** Instruction **
Reproduce the stretch of the material below from the line containing "Click the second" through the end of the material, word for word.

(Stored data)
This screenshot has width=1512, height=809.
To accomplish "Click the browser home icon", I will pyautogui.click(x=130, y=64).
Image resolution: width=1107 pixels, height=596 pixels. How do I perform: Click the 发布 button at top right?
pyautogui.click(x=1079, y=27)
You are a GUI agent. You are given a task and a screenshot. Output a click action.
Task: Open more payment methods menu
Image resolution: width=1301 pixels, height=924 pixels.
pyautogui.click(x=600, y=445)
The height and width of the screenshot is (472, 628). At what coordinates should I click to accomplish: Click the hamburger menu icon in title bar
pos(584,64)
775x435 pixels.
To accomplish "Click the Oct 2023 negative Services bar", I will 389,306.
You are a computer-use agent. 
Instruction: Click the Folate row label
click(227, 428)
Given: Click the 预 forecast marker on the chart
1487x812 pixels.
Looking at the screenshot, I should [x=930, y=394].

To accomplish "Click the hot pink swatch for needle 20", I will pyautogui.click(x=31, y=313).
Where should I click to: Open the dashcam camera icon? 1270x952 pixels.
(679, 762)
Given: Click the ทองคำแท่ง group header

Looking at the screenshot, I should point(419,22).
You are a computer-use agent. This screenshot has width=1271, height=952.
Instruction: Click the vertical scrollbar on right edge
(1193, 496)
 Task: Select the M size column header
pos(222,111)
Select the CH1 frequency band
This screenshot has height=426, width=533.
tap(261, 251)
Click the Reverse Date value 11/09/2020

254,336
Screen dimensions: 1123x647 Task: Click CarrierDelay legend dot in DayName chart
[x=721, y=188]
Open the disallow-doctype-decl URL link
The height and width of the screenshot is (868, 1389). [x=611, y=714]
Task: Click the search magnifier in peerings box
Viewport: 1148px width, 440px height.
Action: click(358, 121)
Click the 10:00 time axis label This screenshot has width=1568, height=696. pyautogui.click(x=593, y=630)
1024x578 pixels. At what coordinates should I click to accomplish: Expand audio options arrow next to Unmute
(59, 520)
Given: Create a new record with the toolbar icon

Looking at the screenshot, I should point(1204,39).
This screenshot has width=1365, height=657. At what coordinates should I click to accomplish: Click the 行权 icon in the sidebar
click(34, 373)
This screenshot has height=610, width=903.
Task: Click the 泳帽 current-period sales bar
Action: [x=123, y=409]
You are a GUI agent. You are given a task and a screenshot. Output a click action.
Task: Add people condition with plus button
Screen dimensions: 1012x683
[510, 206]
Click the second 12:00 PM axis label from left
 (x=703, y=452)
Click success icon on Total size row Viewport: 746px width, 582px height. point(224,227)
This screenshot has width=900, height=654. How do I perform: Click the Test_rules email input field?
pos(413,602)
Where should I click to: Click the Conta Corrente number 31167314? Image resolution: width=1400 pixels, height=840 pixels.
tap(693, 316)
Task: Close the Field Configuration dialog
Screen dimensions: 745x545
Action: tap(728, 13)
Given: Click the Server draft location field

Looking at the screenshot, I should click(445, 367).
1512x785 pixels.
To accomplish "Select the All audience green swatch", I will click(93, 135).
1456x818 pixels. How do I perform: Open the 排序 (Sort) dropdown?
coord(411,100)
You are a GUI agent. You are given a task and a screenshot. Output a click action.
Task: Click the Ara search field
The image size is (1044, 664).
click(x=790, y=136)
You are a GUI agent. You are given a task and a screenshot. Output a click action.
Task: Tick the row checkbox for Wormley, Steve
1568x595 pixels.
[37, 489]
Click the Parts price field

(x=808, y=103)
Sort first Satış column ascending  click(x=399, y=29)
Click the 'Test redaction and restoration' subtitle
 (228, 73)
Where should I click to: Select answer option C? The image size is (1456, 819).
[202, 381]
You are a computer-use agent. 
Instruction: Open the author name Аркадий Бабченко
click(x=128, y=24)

** The response **
Click the second 12:00 PM axis label from left
 (x=703, y=452)
Click success icon on Total size row Viewport: 746px width, 582px height. point(224,227)
This screenshot has width=900, height=654. How do I perform: Click the Test_rules email input field?
pos(413,602)
Where should I click to: Click the Conta Corrente number 31167314? Image resolution: width=1400 pixels, height=840 pixels.
tap(693, 316)
Task: Close the Field Configuration dialog
Screen dimensions: 745x545
Action: tap(728, 13)
Given: Click the Server draft location field

Looking at the screenshot, I should click(445, 367).
1512x785 pixels.
To accomplish "Select the All audience green swatch", I will click(93, 135).
1456x818 pixels. How do I perform: Open the 排序 (Sort) dropdown?
coord(411,100)
You are a GUI agent. You are given a task and a screenshot. Output a click action.
Task: Click the Ara search field
The image size is (1044, 664).
click(x=790, y=136)
You are a GUI agent. You are given a task and a screenshot. Output a click action.
Task: Tick the row checkbox for Wormley, Steve
1568x595 pixels.
[37, 489]
Click the Parts price field

(x=808, y=103)
Sort first Satış column ascending  click(x=399, y=29)
Click the 'Test redaction and restoration' subtitle
 (228, 73)
Where should I click to: Select answer option C? The image size is (1456, 819).
[202, 381]
You are a computer-use agent. 
Instruction: Open the author name Аркадий Бабченко
click(x=128, y=24)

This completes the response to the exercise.